Below this sentence is a listing; return exactly its lines from the one with "Where should I click to: Expand the Stroke" to the one with "Task: Open instrument", both kept, and nothing more.

• • • •

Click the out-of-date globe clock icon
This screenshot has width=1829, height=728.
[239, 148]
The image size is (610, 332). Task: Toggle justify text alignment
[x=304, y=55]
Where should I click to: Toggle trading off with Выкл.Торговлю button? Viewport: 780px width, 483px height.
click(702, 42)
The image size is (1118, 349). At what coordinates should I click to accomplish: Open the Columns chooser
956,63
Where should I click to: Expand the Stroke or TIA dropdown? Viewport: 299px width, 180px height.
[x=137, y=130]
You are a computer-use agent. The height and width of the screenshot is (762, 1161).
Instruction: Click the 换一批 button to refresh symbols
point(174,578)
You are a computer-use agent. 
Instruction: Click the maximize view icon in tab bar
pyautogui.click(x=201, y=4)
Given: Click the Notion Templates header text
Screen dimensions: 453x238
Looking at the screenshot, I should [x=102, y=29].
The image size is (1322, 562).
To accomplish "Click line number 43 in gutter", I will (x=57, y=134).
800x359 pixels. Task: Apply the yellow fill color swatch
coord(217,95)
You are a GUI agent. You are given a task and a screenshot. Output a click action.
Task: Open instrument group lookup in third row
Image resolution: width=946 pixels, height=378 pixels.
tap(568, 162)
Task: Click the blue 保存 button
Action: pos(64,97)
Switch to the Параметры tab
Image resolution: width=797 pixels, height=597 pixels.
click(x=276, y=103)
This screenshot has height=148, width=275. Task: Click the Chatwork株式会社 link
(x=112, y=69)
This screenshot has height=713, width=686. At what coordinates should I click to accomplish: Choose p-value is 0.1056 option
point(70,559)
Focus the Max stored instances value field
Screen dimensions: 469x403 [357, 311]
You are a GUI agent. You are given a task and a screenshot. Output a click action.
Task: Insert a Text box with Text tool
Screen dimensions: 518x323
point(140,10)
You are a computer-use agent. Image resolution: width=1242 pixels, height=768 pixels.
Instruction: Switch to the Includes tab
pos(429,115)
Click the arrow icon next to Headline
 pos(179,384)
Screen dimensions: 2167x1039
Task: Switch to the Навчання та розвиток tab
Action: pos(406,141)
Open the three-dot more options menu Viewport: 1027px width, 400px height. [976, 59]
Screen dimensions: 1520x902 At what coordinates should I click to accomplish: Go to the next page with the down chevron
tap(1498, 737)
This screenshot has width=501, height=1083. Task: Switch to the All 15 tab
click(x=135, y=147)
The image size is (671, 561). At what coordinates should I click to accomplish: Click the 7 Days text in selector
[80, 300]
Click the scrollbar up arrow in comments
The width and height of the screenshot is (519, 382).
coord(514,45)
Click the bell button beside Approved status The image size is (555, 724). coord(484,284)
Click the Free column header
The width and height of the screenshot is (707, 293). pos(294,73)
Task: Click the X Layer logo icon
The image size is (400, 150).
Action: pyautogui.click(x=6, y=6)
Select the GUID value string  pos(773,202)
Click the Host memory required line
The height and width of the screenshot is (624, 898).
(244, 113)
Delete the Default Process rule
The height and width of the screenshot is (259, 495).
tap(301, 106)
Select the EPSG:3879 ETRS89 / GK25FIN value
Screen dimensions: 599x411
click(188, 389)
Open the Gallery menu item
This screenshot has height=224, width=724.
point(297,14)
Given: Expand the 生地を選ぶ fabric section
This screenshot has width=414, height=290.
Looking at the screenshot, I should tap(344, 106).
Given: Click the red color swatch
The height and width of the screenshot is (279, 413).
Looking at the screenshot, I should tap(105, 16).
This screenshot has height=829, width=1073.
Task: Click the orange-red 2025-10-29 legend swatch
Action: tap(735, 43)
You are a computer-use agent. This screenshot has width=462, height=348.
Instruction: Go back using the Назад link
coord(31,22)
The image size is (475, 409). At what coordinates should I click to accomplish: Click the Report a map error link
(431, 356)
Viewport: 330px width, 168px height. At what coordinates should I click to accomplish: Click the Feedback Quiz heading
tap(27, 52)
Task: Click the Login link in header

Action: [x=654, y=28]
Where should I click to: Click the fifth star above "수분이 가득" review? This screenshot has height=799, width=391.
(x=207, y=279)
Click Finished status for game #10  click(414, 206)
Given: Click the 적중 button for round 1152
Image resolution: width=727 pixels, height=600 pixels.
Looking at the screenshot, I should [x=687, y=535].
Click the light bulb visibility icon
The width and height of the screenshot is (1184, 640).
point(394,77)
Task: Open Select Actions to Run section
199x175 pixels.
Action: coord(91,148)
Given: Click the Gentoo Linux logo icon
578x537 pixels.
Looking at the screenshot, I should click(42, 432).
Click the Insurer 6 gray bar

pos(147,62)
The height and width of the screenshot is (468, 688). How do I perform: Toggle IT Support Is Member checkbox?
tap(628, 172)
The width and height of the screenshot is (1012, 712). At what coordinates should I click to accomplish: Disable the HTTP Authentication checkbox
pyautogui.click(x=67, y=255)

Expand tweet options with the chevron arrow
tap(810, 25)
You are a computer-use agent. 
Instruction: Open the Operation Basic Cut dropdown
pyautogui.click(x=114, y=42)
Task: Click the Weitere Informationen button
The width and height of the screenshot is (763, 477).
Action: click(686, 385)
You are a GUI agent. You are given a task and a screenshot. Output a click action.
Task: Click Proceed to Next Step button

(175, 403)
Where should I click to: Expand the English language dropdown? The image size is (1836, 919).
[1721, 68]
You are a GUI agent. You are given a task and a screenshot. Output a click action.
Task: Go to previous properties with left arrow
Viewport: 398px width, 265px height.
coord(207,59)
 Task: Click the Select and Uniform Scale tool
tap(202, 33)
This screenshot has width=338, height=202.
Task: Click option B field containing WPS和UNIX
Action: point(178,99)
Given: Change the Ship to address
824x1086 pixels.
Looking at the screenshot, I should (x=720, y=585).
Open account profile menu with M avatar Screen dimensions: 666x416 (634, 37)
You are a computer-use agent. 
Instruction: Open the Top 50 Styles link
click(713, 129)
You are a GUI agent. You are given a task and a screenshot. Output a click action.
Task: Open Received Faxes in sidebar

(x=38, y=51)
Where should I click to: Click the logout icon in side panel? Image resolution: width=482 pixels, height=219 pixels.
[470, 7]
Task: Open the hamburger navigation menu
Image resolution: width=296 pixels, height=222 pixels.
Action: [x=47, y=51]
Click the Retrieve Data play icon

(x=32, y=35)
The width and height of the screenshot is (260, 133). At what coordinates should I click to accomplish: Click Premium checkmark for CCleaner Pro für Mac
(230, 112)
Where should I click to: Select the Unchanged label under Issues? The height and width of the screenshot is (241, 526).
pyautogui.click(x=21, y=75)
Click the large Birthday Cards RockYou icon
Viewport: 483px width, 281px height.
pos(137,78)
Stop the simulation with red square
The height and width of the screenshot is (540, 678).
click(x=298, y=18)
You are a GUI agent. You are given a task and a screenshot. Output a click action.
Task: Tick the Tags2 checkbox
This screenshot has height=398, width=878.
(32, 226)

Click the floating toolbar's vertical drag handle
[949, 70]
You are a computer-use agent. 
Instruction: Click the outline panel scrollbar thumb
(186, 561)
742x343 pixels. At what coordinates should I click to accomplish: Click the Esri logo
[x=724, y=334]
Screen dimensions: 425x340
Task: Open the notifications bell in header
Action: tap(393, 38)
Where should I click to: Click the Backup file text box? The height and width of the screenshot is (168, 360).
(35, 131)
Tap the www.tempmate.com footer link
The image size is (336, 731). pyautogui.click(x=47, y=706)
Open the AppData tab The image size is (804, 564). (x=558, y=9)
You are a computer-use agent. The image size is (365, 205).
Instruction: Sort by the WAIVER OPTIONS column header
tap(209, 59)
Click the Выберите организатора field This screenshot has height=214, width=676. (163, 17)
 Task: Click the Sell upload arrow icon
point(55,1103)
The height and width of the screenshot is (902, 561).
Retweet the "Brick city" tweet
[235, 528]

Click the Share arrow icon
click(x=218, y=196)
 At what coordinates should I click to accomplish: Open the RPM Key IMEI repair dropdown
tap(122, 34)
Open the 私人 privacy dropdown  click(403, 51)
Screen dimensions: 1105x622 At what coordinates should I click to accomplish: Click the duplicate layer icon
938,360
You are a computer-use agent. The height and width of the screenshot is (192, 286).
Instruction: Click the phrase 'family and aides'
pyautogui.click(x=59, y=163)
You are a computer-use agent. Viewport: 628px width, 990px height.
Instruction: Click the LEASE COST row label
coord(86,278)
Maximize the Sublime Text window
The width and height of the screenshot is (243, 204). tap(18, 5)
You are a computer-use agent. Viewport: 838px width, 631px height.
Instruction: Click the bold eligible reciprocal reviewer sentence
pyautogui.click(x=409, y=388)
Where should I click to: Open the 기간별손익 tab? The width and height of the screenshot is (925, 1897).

• • • •

— Expected answer —
Where should I click to: Expand the Stroke or TIA dropdown? Viewport: 299px width, 180px height.
[x=137, y=130]
You are a computer-use agent. The height and width of the screenshot is (762, 1161).
Instruction: Click the 换一批 button to refresh symbols
point(174,578)
You are a computer-use agent. 
Instruction: Click the maximize view icon in tab bar
pyautogui.click(x=201, y=4)
Given: Click the Notion Templates header text
Screen dimensions: 453x238
Looking at the screenshot, I should [x=102, y=29].
The image size is (1322, 562).
To accomplish "Click line number 43 in gutter", I will (x=57, y=134).
800x359 pixels. Task: Apply the yellow fill color swatch
coord(217,95)
You are a GUI agent. You are given a task and a screenshot. Output a click action.
Task: Open instrument group lookup in third row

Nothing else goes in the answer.